2016年10月30日 星期日

Here’s why bond yields are rising around the world

www.marketwatch.com

A global bond-market selloff sent yields around the world jumping in the past week, reflecting the potential for a pickup in inflation as well as growing suspicions that major central banks may be less aggressive about boosting monetary stimulus.

The 10-year Treasury yield TMUBMUSD10Y, +0.00%  rose nearly 11 basis points this week to end Friday at 1.847% — the highest close since May 27. The yield is up more than 24 basis points so far in October, but remains around 43 basis points below where it started the year. Yields increase as debt prices fall.

The yield on the 10-year British government bond, or gilt TMBMKGB-10Y, +0.00% this week hit its highest level since the June Brexit vote. The yield on the German 10-year bond TMBMKDE-10Y, +0.00% known as the bund, which was negative as recently as early October, also jumped to its highest level since May.

Rising yields weighed on stocks, with the S&P 500 SPX, -0.31%  logging a four-day losing streak. Some yield-sensitive sectors, such as real estate and telecoms, underperformed.

The selloff comes after a big rally, which took the U.S. yield to an all-time low in July. While the 10-year Treasury yield could test the 2% level, many analysts expect such a move would prompt renewed buying interest.

That said, what’s behind the recent weakness? Here’s a quick guide.

Monetary stimulus pullback

After nearly eight years of extraordinary measures, including numerous rounds of quantitative easing and forays into negative interest-rate policy, there is growing consensus that major central banks are running out of room on the monetary stimulus front.

The Federal Reserve is headed toward its second rate increase after tightening last December. Meanwhile, a will-they-or-won’t-they debate centers on whether the European Central Bank will soon move toward tapering its bond purchases; the Bank of England appears reluctant to provide additional easing and its chief, Mark Carney, questions the efficacy of negative interest rates.

Indeed, a stronger-than-expected reading on third-quarter U.K. gross domestic product helped trigger Thursday’s selloff. The data further curbed prospects for additional stimulus by the Bank of England.

At the Bank of Japan, the desire is to steepen the yield curve, raising questions about its willingness to press the accelerator any further. Remarks by BOJ Gov. Haruhiko Kuroda that appeared to reiterate that desire also helped spark selling Thursday, analysts said.
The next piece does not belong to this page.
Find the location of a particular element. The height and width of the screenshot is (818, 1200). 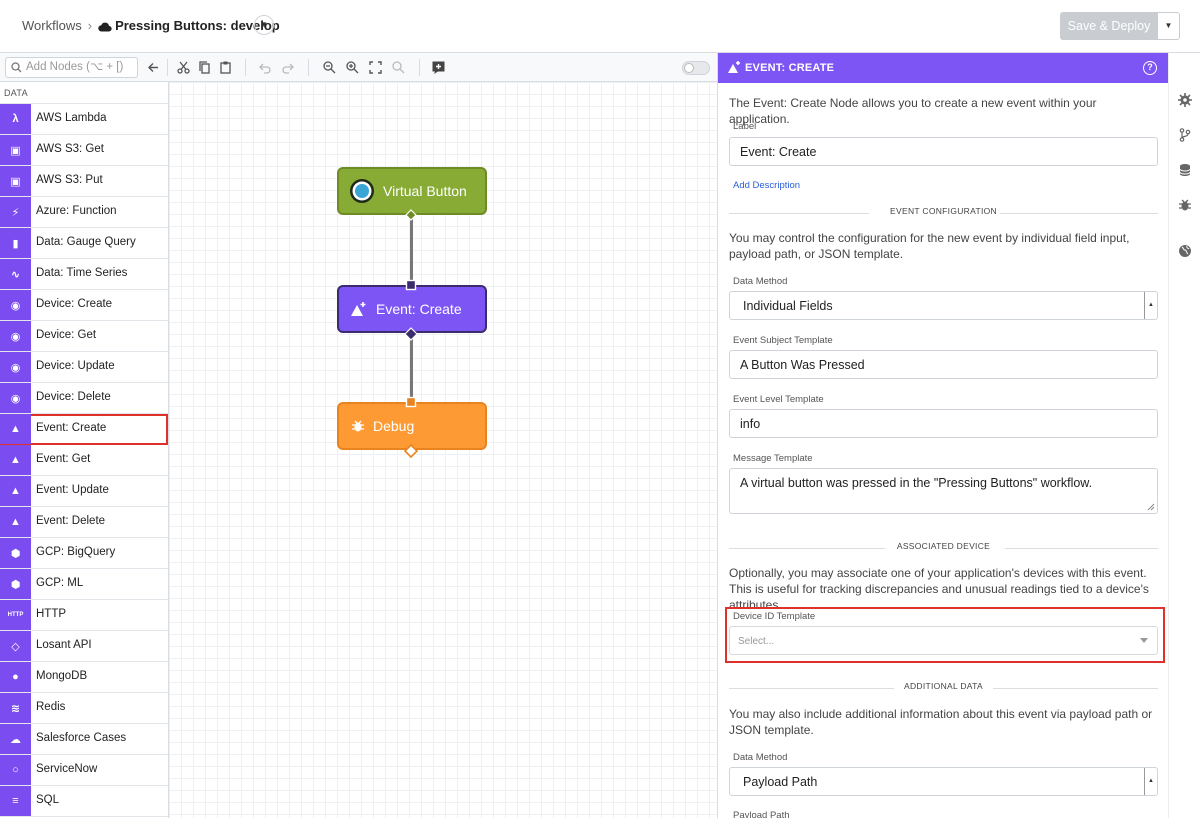

section-divider-additional-data: ADDITIONAL DATA is located at coordinates (944, 688).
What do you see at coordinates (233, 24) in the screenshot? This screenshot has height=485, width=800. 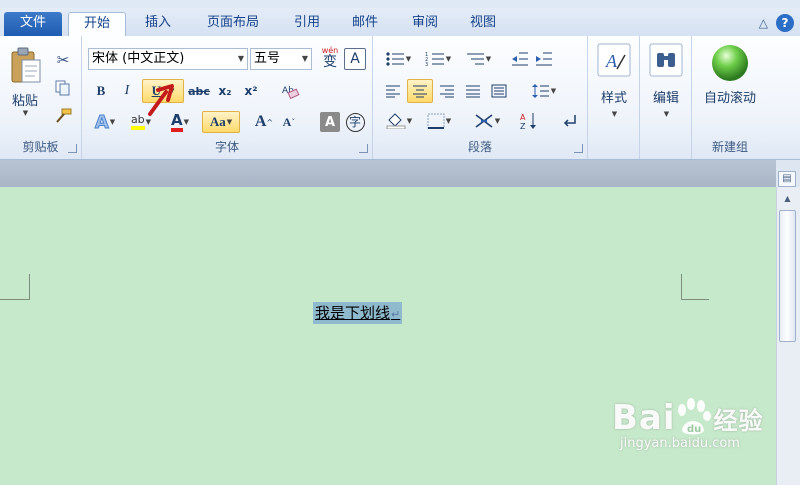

Overall, those factors have combined to lift yields, particularly at the long end.

Typically, a predisposition of monetary tightening would be seen as a relative negative for longer-dated yields. But a primary goal of the central bank’s extraordinary stimulus efforts has been to drive down long-term yields and flatten the yield curve — the differential between short- and longer-dated maturities.
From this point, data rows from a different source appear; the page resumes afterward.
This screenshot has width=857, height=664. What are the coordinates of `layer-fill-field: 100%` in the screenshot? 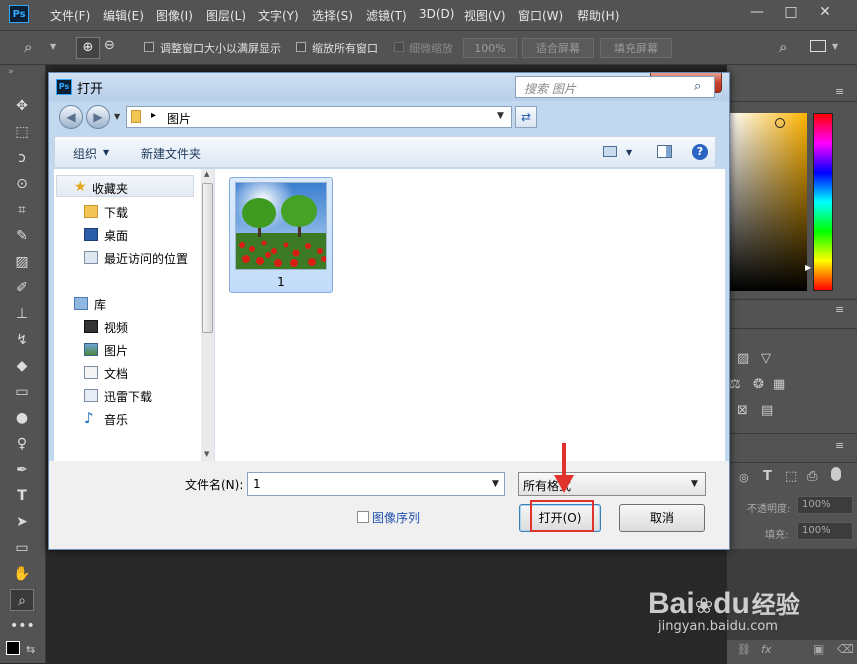 It's located at (825, 531).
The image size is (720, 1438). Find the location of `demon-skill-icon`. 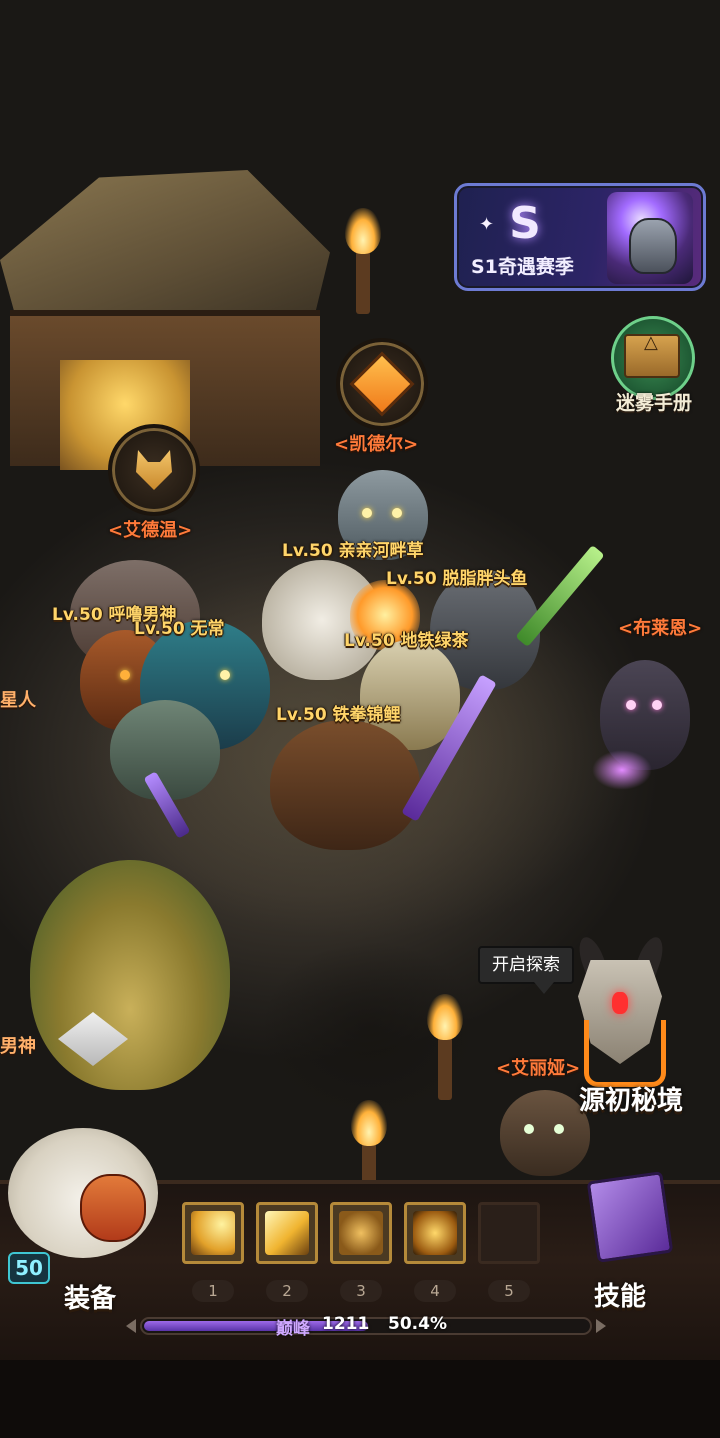

demon-skill-icon is located at coordinates (435, 1233).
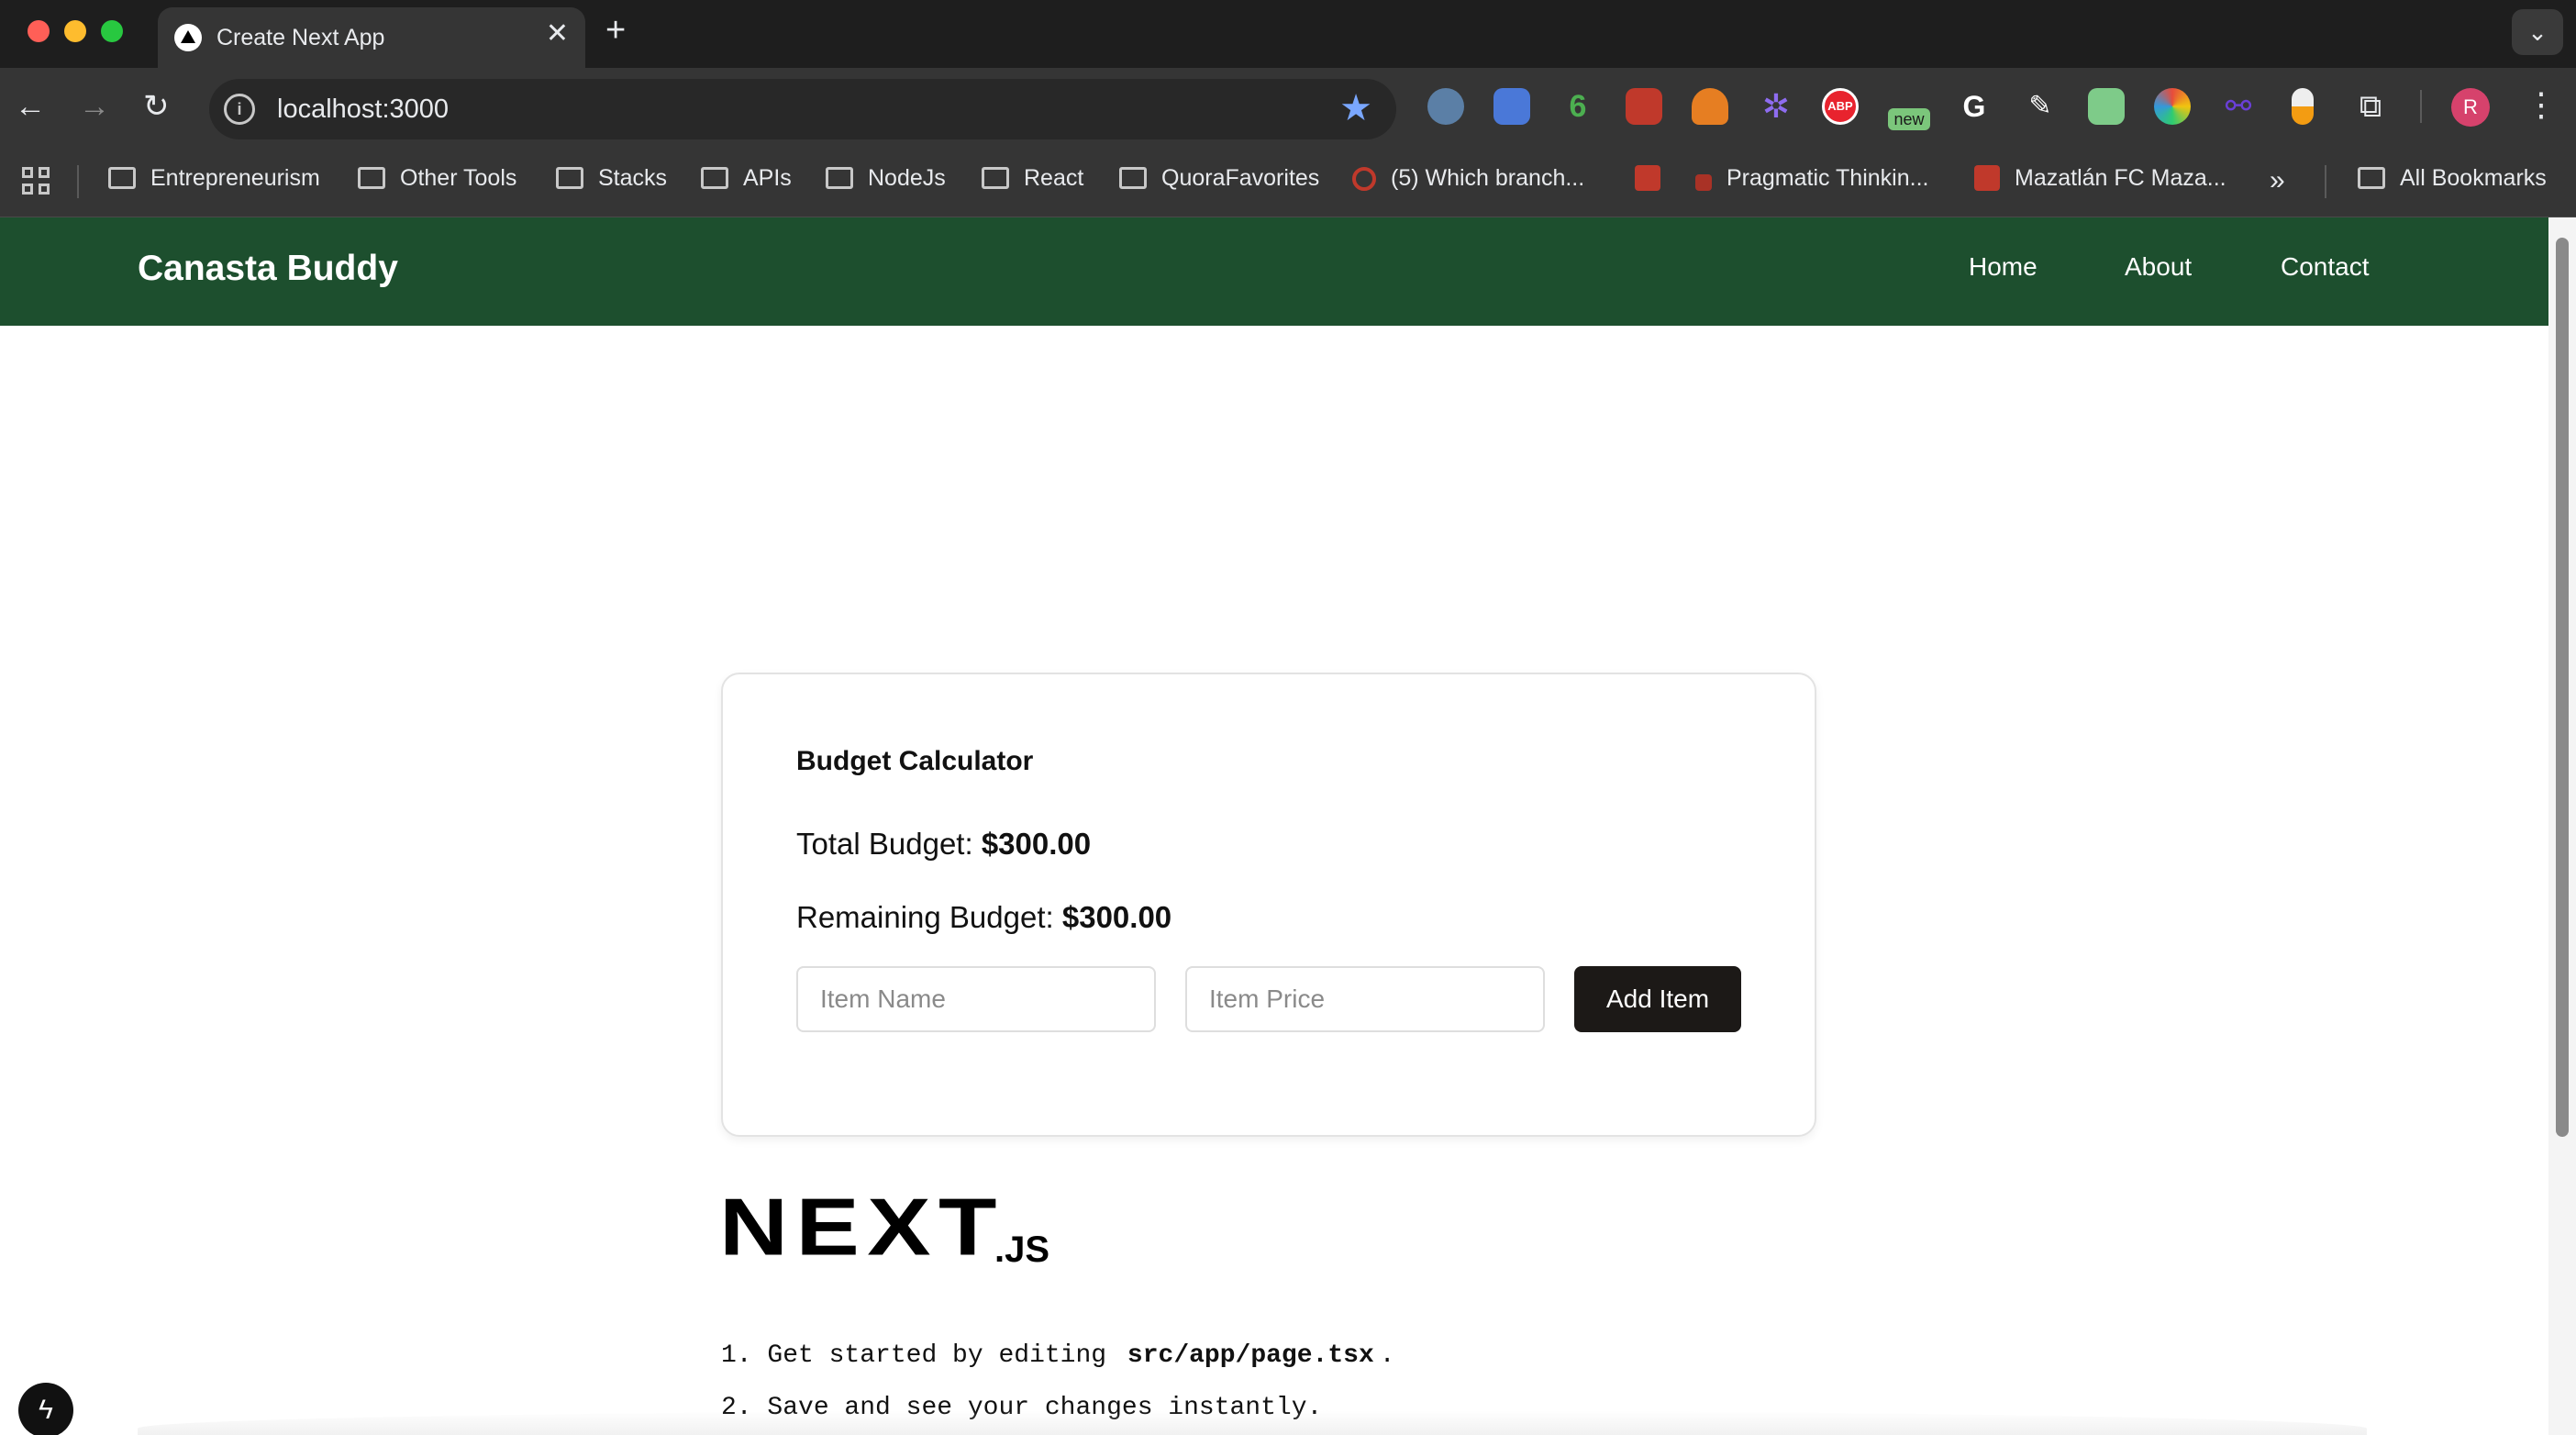  What do you see at coordinates (2470, 108) in the screenshot?
I see `profile-avatar: R` at bounding box center [2470, 108].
So a pullback in stimulus would be expected to steepen the curve and lift long-term rates, at least relative to shorter-dated bonds.

On top of that, there are growing expectations for fiscal stimulus, which would also be a negative for bonds as governments increase debt, though analysts caution that investors may be getting ahead of themselves.

Inflation expectations

Despite a potential slowing of monetary stimulus, inflation expectations are on the rise. And that is also cited as a reason for rising yields.

Inflation eats away at bond returns. Investors see central bankers, who have been battling the threat of deflation, as eager to tolerate inflationary pressures.

Analysts at Danske Bank argued in an Oct. 27 note that a rise in commodity prices will lift global inflation in the near term, particularly as the drag from the past oil price decline fades. That will help reduce the “deflation scare,” while leading the market to price in greater inflation prospects.

They argue, however, that central banks — which have tried in vain to lift inflation expectations — would welcome that development. And that means that instead of scaling back stimulus significantly, they would be likely to maintain an accommodative stance.

That still means bond yields have further room to rise, since loose policy in the face of rising inflation would further lift inflation expectations. But the Danske analysts don’t expect a prolonged bear market for bonds, arguing that the commodity-inspired inflation lift should prove temporary.